▶ **Exercise description**
Copy every line of the records below, from the very first line down to the line that contains "pos(135,60)", and keep each character unchanged.

▶ **Input records**
======

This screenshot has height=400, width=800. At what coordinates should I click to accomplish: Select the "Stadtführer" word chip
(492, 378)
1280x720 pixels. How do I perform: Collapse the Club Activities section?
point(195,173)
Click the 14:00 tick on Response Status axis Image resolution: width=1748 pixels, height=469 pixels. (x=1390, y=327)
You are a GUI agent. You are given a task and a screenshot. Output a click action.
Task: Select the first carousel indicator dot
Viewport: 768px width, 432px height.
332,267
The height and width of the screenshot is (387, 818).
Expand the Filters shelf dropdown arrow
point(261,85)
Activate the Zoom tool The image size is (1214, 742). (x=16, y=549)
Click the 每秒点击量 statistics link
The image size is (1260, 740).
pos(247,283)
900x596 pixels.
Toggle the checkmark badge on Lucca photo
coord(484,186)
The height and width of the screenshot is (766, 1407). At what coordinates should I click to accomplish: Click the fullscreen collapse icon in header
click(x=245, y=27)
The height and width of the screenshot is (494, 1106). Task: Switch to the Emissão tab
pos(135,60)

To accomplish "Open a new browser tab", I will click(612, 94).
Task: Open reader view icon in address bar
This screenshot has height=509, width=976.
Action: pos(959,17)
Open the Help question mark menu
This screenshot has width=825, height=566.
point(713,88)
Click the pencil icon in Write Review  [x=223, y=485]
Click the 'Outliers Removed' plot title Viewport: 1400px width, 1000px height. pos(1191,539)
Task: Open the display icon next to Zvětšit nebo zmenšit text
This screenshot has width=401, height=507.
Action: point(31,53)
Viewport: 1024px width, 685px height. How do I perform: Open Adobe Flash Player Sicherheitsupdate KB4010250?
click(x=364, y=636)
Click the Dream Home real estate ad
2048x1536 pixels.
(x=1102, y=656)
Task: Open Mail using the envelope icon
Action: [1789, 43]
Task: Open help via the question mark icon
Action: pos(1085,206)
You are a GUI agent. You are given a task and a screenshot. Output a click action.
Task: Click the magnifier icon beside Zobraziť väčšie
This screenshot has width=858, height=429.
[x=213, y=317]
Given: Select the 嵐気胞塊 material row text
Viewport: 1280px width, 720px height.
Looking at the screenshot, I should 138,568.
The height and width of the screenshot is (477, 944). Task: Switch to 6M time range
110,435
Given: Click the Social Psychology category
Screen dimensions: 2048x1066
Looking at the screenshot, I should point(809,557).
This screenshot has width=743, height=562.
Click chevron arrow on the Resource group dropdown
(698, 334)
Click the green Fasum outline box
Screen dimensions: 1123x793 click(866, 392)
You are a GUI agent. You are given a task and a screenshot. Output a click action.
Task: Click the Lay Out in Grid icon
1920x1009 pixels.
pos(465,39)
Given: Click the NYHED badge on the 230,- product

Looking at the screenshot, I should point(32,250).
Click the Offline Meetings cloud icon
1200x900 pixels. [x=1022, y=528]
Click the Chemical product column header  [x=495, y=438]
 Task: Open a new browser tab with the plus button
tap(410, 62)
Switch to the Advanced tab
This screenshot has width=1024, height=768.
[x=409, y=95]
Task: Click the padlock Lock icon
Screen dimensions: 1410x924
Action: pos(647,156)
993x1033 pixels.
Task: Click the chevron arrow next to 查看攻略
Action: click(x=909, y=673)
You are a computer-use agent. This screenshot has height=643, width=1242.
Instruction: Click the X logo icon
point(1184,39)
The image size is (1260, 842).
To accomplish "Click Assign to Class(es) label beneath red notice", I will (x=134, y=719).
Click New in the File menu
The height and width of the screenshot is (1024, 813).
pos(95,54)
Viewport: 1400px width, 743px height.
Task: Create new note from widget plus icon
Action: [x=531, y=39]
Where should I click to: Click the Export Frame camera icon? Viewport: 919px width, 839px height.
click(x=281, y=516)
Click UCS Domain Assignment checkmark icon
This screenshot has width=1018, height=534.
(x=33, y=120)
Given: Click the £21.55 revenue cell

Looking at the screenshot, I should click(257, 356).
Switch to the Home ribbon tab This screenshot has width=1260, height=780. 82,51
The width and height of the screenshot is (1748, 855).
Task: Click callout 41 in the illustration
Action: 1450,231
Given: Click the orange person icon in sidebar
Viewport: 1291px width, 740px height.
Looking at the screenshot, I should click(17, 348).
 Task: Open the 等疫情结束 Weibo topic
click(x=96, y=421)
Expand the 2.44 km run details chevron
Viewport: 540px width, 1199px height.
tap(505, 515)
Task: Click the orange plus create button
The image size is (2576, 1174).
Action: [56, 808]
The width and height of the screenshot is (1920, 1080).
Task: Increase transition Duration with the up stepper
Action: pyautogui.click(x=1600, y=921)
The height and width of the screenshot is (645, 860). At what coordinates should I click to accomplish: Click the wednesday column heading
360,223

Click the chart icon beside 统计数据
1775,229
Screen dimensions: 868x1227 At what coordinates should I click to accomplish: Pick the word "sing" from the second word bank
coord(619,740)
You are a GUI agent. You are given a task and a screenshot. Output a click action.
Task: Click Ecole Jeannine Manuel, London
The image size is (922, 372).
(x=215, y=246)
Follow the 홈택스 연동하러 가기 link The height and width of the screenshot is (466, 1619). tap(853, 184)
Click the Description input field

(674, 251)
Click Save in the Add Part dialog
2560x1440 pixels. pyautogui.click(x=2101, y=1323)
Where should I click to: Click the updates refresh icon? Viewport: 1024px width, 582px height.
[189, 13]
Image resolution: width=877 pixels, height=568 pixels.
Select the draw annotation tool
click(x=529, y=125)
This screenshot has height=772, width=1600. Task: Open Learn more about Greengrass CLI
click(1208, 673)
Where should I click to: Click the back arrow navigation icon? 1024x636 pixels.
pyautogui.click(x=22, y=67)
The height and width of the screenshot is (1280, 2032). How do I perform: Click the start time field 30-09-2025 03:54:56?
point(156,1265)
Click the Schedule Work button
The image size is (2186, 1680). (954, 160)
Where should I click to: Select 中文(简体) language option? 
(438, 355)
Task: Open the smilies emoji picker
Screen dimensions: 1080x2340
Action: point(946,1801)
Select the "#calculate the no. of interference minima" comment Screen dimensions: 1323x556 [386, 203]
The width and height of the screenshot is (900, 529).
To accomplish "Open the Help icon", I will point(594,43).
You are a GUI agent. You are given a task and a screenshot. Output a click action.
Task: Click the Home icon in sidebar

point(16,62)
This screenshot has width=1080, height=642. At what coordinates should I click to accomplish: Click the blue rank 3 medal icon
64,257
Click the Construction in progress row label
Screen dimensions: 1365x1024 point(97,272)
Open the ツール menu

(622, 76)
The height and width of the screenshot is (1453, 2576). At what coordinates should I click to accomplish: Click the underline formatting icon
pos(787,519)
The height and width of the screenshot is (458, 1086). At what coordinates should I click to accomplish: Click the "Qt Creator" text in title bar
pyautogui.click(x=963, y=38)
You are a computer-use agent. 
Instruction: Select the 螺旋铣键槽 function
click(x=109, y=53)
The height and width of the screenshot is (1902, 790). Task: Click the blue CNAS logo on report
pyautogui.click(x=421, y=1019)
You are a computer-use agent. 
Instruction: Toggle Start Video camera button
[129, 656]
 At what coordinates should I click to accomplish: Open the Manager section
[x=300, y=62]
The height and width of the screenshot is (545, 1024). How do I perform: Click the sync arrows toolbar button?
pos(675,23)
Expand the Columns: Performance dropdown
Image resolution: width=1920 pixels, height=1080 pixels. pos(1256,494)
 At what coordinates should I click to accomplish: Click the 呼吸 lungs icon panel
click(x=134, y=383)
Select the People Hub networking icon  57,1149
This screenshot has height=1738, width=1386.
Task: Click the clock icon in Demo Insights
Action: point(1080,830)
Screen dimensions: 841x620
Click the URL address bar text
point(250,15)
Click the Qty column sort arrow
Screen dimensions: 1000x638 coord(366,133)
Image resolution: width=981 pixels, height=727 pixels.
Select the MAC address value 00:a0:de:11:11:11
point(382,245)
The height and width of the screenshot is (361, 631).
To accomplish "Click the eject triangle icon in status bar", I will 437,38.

======

▶ **Output of the task**
This screenshot has height=400, width=800. At what coordinates should I click to accomplish: Select the "Stadtführer" word chip
(492, 378)
1280x720 pixels. How do I perform: Collapse the Club Activities section?
point(195,173)
Click the 14:00 tick on Response Status axis Image resolution: width=1748 pixels, height=469 pixels. (x=1390, y=327)
You are a GUI agent. You are given a task and a screenshot. Output a click action.
Task: Select the first carousel indicator dot
Viewport: 768px width, 432px height.
332,267
The height and width of the screenshot is (387, 818).
Expand the Filters shelf dropdown arrow
point(261,85)
Activate the Zoom tool The image size is (1214, 742). (x=16, y=549)
Click the 每秒点击量 statistics link
The image size is (1260, 740).
pos(247,283)
900x596 pixels.
Toggle the checkmark badge on Lucca photo
coord(484,186)
The height and width of the screenshot is (766, 1407). At what coordinates should I click to accomplish: Click the fullscreen collapse icon in header
click(x=245, y=27)
The height and width of the screenshot is (494, 1106). Task: Switch to the Emissão tab
pos(135,60)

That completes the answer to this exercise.